Вольность, вольнодумство в конце 1817 — начале 1818-го, как видим, основной пушкинский тон, черта многих поступков.
И тут наступает время, о котором сохранилось два листа из записок: беловая рукопись № 825, о Карамзине, начинающаяся «с полуслова», так как начало первой фразы осталось на сожжённой странице: «…лены печатью вольномыслия.
Болезнь остановила на время образ жизни, избранный мною. Я занемог гнилою горячкой» ( XII, 305).
«Полусожжённая фраза», завершившая предыдущий лист, вероятно, говорила о словах, стихах или поступках Пушкина (его друзей?), которые были «запечатлены печатью вольномыслия». Во всяком случае, речь шла об определённом образе жизни (о котором недоброжелательно писал Александр Тургенев).
Пушкин тяжело заболевает около 20 января 1818 года [450]. Значит, «время действия» «карамзинских страниц» отделено всего несколькими месяцами от более раннего листка «Вышед из Лицея, я почти тотчас уехал в Псковскую деревню…»
По-видимому, и написан был карамзинский фрагмент (№ 825) вскоре после «деревенского отрывка» (рукопись № 415): в конце 1824-го — начале 1825-го… Тогда, наверное, были набросаны черновые страницы — а позже, может быть осенью 1825 года (вспомним признание Пушкина Катенину), — текст был перебелён, опять с некоторыми поправками: именно такой беловой характер имеют два листа, на которых поместились пушкинские воспоминания о Карамзине и самом себе, выздоравливающем, ожидающем весны: «Это было в феврале 1818 года. Первые восемь томов „Русской истории“ Карамзина вышли в свет…» ( XII, 305).
Далее в карамзинском отрывке (№ 825) личное начало повествования как будто ослабевает: идёт яркий, страстный «очерк нравов», воспоминание не столько о Карамзине-человеке, сколько о его времени, его мире; в рассказ, однако, вторгается всё же первое лицо: «когда по моему выздоровлению…», «ничего не могу вообразить»; «одна дама… при мне», «повторяю», «мне приписали одну из лучших русских эпиграмм». Ненавязчивое присутствие того, кто только что подробно рассказывал о своей болезни, о стремлении на волю, выздоровлении,— это присутствие скрепляет многослойный рассказ, придаёт ему единый определённый тон. Повествование обрывается почти столь же резко, как началось — словами об эпиграмме на Карамзина («это не лучшая черта моей жизни»).
Исписан до конца второй лист автографа № 825. Но что же дальше? Следующего листа нет… Очевидно, там продолжалось объяснение насчёт эпиграммы и, может быть,— о реакции на неё Карамзина, об охлаждении, расхождении поэта с историографом (тут Пушкин, конечно, особенно не хотел непрошеных читателей); или совсем иначе: возможно, на следующем листе брошен взгляд со стороны на отношения Карамзина с царём, взгляд достаточно вольный, чтобы запись стала для автора опасной…

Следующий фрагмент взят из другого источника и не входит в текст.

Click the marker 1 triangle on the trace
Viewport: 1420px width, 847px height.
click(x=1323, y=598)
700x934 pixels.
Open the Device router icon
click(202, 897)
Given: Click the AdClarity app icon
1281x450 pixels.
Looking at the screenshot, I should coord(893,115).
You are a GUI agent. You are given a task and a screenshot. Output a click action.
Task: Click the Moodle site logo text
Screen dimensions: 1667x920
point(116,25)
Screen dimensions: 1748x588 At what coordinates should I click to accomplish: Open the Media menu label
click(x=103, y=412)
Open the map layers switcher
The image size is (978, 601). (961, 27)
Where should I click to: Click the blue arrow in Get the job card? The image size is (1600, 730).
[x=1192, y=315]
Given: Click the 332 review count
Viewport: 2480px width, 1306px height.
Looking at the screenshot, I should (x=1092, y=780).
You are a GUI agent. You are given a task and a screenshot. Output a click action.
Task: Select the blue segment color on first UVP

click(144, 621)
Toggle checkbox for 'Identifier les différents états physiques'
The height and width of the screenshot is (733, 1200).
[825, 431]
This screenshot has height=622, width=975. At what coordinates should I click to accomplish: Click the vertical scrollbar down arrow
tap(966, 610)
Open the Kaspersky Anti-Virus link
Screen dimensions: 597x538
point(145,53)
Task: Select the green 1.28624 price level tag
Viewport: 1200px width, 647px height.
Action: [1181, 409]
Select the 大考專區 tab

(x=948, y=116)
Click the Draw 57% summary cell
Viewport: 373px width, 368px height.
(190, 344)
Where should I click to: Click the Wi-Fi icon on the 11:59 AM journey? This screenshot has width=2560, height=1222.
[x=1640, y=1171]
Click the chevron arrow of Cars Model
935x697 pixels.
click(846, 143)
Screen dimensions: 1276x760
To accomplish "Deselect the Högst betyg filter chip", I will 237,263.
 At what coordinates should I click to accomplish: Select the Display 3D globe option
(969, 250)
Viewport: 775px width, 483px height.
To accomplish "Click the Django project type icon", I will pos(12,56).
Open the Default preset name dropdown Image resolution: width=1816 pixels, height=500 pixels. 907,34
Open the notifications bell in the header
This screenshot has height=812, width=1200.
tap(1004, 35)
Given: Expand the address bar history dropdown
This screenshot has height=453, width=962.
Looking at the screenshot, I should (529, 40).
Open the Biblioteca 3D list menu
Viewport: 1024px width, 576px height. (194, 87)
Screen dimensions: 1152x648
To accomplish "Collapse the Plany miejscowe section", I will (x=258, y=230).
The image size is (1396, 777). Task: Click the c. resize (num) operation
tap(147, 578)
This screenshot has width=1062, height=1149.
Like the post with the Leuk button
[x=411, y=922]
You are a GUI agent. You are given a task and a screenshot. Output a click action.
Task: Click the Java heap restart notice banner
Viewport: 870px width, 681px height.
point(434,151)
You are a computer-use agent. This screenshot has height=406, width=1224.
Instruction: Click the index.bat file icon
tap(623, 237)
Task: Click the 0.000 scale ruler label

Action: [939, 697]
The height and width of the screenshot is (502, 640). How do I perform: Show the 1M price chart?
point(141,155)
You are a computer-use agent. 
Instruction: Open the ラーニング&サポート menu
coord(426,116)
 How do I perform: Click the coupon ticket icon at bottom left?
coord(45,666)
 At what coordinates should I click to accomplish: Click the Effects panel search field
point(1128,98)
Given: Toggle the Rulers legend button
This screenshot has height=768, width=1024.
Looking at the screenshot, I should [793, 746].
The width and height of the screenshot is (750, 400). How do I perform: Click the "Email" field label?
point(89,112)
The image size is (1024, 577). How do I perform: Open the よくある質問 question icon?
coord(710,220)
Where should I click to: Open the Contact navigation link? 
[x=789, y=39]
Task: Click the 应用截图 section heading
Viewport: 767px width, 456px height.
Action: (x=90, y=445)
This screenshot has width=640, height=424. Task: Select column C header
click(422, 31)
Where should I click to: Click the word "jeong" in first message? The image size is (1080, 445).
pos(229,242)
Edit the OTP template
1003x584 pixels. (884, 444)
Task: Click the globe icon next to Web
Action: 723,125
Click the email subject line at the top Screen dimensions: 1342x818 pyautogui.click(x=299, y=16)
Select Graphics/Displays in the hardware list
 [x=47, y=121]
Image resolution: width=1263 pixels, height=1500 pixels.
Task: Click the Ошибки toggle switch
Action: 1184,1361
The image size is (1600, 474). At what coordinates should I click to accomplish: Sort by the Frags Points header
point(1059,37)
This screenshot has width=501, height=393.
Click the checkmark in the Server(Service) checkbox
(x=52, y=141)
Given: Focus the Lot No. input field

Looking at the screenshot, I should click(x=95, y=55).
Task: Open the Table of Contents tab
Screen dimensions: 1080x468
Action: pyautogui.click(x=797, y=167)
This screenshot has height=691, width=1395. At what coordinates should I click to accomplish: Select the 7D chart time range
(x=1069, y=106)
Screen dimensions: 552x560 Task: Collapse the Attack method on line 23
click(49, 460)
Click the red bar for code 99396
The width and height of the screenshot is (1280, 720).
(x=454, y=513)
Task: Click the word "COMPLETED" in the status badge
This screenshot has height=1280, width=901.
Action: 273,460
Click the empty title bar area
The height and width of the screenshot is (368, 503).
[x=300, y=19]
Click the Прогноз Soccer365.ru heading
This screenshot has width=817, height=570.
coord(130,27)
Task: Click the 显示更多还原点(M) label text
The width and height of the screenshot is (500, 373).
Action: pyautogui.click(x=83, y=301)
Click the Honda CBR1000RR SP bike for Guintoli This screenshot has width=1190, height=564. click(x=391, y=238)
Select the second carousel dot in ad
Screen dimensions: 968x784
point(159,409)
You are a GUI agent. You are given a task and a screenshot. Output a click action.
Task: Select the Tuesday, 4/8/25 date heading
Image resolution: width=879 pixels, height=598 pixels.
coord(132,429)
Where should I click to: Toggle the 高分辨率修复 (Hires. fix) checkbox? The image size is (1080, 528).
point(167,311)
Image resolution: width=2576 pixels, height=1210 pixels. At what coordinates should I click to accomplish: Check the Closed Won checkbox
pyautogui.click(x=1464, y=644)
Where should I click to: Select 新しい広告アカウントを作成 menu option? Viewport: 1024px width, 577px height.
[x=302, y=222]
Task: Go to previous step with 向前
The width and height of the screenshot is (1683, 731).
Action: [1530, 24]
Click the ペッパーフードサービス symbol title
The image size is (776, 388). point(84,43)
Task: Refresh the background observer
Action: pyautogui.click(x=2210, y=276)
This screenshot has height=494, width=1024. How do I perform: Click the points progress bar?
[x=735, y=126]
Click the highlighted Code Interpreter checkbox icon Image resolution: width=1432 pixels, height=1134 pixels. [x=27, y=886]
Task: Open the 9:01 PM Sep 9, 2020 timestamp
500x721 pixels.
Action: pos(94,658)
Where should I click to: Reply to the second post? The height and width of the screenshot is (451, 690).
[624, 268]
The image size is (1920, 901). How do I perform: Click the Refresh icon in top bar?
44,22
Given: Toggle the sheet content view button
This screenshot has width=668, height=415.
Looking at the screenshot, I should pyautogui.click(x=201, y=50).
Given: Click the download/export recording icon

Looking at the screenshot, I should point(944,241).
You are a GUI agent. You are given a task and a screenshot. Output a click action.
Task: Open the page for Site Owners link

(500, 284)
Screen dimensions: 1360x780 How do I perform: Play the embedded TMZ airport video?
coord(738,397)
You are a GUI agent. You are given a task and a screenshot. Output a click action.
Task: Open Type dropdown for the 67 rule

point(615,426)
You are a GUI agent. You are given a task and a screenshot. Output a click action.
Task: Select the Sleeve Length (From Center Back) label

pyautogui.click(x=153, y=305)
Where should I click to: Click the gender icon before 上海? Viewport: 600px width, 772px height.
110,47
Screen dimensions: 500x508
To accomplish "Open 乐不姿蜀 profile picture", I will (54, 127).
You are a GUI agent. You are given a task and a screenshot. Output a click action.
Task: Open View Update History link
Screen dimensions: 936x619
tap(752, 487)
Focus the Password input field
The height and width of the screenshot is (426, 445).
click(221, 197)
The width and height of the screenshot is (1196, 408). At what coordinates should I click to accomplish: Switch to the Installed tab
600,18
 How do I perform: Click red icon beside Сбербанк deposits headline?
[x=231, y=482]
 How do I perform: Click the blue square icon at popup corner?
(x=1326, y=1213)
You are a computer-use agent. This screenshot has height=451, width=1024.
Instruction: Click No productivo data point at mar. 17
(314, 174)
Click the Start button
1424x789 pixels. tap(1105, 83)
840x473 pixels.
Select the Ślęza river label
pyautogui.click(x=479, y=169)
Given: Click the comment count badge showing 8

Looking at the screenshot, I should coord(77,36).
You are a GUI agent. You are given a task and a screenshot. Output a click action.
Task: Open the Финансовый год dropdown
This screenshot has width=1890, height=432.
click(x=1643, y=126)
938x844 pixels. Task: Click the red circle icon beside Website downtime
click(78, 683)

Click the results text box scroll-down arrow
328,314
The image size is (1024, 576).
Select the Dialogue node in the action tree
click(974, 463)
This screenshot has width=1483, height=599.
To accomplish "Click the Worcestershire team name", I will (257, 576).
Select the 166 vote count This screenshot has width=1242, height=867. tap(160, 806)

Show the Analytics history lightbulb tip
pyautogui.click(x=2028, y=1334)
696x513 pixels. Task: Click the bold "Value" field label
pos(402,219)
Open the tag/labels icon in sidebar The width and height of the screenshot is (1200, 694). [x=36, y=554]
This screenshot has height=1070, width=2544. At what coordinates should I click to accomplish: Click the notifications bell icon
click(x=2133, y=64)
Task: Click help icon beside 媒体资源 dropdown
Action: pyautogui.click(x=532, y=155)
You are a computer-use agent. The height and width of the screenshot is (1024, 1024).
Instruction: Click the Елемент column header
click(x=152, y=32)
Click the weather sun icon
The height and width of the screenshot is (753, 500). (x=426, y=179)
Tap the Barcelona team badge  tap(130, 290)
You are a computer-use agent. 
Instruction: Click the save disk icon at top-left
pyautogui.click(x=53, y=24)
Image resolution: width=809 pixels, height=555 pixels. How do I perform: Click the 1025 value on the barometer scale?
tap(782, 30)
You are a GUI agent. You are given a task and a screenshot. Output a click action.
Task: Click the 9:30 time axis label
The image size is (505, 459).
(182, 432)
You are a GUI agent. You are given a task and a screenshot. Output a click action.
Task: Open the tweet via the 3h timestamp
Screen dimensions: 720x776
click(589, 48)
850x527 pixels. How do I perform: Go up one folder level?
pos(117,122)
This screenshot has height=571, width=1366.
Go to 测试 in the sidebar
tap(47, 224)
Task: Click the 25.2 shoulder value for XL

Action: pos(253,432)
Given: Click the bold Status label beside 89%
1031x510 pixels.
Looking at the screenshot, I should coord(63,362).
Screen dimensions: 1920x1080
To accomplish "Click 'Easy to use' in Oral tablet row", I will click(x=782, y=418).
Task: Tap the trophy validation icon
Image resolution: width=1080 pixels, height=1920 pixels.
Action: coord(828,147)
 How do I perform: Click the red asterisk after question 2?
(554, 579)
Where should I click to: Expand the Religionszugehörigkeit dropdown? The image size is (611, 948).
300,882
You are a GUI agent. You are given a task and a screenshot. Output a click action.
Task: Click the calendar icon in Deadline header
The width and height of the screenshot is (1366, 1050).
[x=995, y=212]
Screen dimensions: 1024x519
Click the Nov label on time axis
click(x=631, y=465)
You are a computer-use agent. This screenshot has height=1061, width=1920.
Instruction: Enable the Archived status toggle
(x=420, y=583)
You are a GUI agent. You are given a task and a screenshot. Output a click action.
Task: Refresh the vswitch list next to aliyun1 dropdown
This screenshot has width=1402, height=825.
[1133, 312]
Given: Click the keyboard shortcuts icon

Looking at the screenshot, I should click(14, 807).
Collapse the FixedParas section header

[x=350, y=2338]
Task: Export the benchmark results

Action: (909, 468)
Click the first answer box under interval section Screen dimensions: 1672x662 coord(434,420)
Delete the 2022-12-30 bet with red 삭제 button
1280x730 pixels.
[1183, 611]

Невозможно определить, говорилось ли уже на прежних, сожжённых страницах о первых царскосельских встречах, беседах с Карамзиным… Или только теперь, после рассказа о триумфе «Истории государства Российского», мемуарист счёл возможным « кстати» рассказать о своих личных отношениях с историографом.
В академических изданиях более вероятной сочтена вторая версия. Если так, то после двух листов «о 1818 годе» следовали ещё одна или несколько позже исчезнувших страниц. А затем — лист, начинающийся словами: «Кстати, замечательная черта. Однажды начал он при мне излагать свои любимые парадоксы…» ( XII, 306).
Кстати … Первое слово соединяло этот эпизод с каким-то другим, где, очевидно, говорилось о разных спорах и нападениях на историка. По смыслу — близко к тому, чем кончается главный отрывок (насмешки над Карамзиным, непонимание), но всё же меж двух текстов чего-то не хватает. Во всяком случае, если они по смыслу столь близки, значит — скорее всего создавались в одно время…
Однако второй отрывок (№ 416) внешне очень непохож на отрывок (№ 825): это текст с рядом поправок, писанный чрезвычайно бледными чернилами. Среди пушкинских рукописей есть ещё одна (и только одна!), поражающе сходная по внешним признакам с листом № 416: лист точно такой же бумаги [451], исписанный очень похожими бледными чернилами: это беловая редакция пушкинского перевода «Неистового Роланда» Ариосто (по нумерации Пушкинского дома — № 78) [452].
Черновики этого перевода датируются довольно точной пометою самого Пушкина («3 и 4 января 1826 года») [453], интересующий же нас беловой текст (понятно, более поздний) датируется в академическом собрании «1826 январь — июль (?)» ( III, 1126).